Gepubliceerd op 10 maart 2020 om 20:38

Veel mensen zijn gefascineerd door Romeinse wegen. De reden hiervoor is duidelijk. Zij waren de reiswegen van de Romeinse legers. Niet voor niets worden zij tot op de dag van vandaag heerbanen genoemd. Het gevolg hiervan is dat aan nogal wat van die wegen websites en brochures worden gewijd die de ‘reiziger’ moeten toelaten deze wegen te verkennen. De website ‘Digital Atlas of the Roman Empire’ (zie hier) laat toe een duidelijk beeld te vormen van dat gigantische wegennetwerk (geconsulteerd 2020). Het gaat om een project van het Department of Archaeology and Ancient History van de Lund University, Zweden. Voor een overzicht van duidelijk bewaarde tracés in relatie met archeologische relicten/opgravingen is de ‘Archeologische Atlas van de Oudheid’ op ‘Vici org.’ (zie hier) erg prettig om te bezoeken.
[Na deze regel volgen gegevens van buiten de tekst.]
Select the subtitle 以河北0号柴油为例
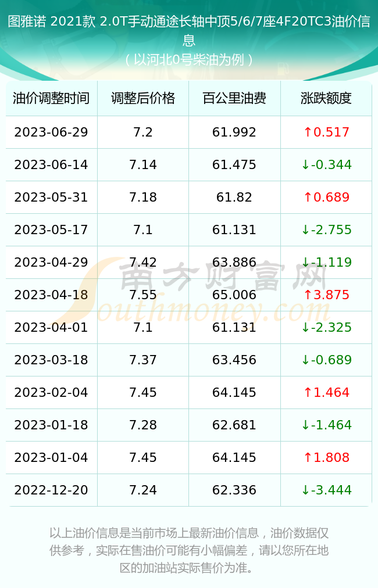The width and height of the screenshot is (378, 588). click(x=189, y=60)
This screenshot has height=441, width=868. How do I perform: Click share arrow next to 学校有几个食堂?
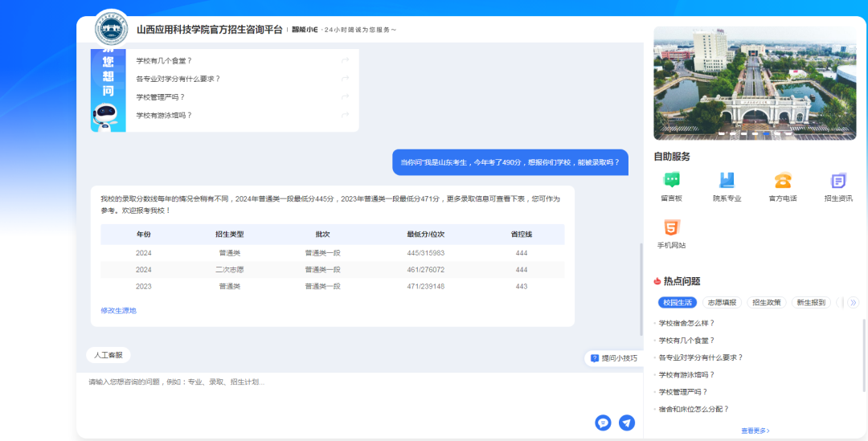(x=345, y=60)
Via ‘Vici org.’ Kan men ook gebruik maken van de Romeinse routeplanner ‘Omnesviae.org’ (zie hier). Deze routeplanner is gebaseerd op de Peutinger kaart (of op het Itinerarium Antonini voor het meest westelijke gebied).
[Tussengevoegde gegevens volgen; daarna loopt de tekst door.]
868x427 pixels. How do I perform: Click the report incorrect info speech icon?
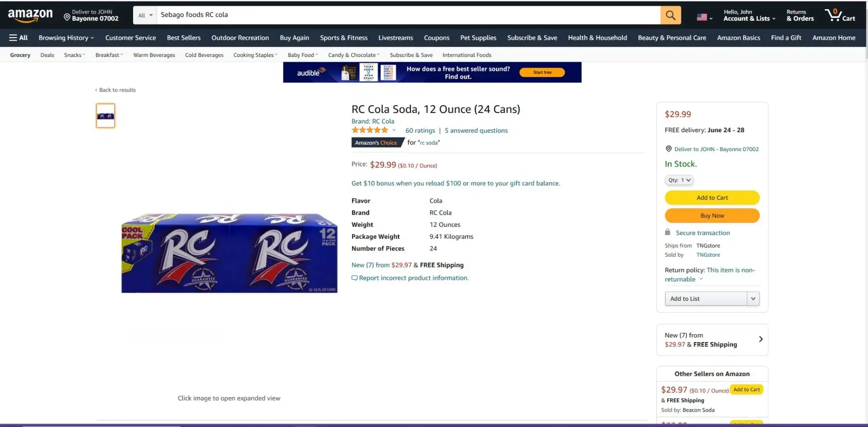click(x=354, y=278)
De meest bekende van deze Romeinse wegen is Via Appia Antica die liep van Rome via Capua en Venusia (Venosa) naar Brundisium (Brindisi). Hij was aangelegd door Appius Claudius, censor in 312 v.C., en groeide uit tot één van de iconische wegen van de Romeinse wereld. Het motief voor de aanleg ervan was zuiver politiek/militair van aard. De heirbaan moest het inzetten van het Romeinse leger tegen de vijandige volkeren in het zuiden van Latium en Campanië faciliteren.  Tegenwoordig is het mogelijk de weg met de fiets te ontdekken terwijl via de smartphone alle informatie beschikbaar is op http://www.parcoarcheologicoappiaantica.it/. En voor wie het niet duidelijk is, je gebruikt beter een mountainbike of gravelbike dan een stadsfiets. Want een zacht lopend fietspad voor de verwende toerist werd niet aangelegd. Hooguit kan hij zijn toevlucht nemen tot het zandwegeltje er vlak naast dat hem toelaat het gedokker over de kasseien te vermijden.
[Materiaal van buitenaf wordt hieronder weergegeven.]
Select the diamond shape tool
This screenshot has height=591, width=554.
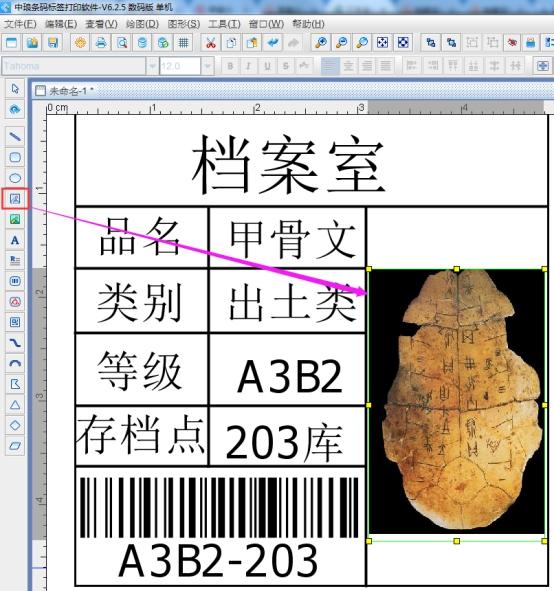click(x=15, y=426)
In Zuid-Frankrijk loopt de beroemde Via Domitia die in 118 v.C. werd aangelegd door Cn. Domitius Ahenobarbus, de stichter van Narbonne en eerste gouverneur van Gallia Transalpina. De via Domitia verbond Italië met Spanje. In Narbonne sloot de Via Domitia aan op de Via Aquitania die zich via Toulouse en Bordeaux naar de Atlantische kust richtte. Hoewel wat minder spectaculair dan de Via Appia wordt deze heerbaan er niet alleen beschouwd als een archeologisch relict van eerste orde. Ook op toeristisch vlak wordt hij stevig uitgespeeld. Het is niet mogelijk langs de Via Domitia te kijken dankzij website, overvloedige bewegwijzering en publicaties die van deze oude Romeinse weg een echte historische sensatie maken voor zowel wandelaars en fietsers. En ook hier laat men de stadsfiets vaak beter achterwege.

Nederland heeft ondertussen het project van de 'Via Belgica' uitgerold. De naam 'Via Belgica' werd in de twintigste eeuw gegeven en is vrij ongelukkig potjeslatijn waar niet iedereen even gelukkig mee is. Een deel van deze weg stond in de vroege middeleeuwen ook bekend als de Chaussée Brunehaut, een naam die op historische kaarten voorkomt en die hij in Noord-Frankrijk en Wallonië nog steeds draagt. Het project heeft tot doel heeft de Romeinse weg beleefbaar en zichtbaar maken (zie hier & hier). In feite resulteert dit initiatief eerder in een ‘cultuurhistorische’ corridor die de 'Via Belgica' en de deelnemende gemeenten toeristisch in de markt moet zetten. Veel authentieker en boeiender is  ‘La voie romaine Boulogne-Bavay-Tongres-Cologne’ dat ontstond uit ‘La voie romaine Bavay-Tongres. 145 km d'héritage’ in 2006. Het boekje werd op een inhoudelijk relevante wijze uitgegeven in de reeks ‘Itinéraires du Patrimoine Wallon’ en helpt de overgebleven tracés van de Romeinse weg in relatie met het aanwezige archeologische erfgoed ontdekken. Het zou een mooi voorbeeld zijn voor de weg Tongeren-Tienen-Velzeke-Cassel, de oudste weg van Vlaanderen. Slechts een beperkt deel ervan, met name de Paddestraat in Velzeke, is adequaat beschermd en voor het publiek ontsloten. Daarbij heeft men zich gedeeltelijk aangesloten bij de vormgeving van de Via Domitia. Rechtgeaarde wielertoeristen willen ondanks de kasseien er zeker gaan fietsen en wielerliefhebbers kennen het tracé uit de Vlaamse klassiekers.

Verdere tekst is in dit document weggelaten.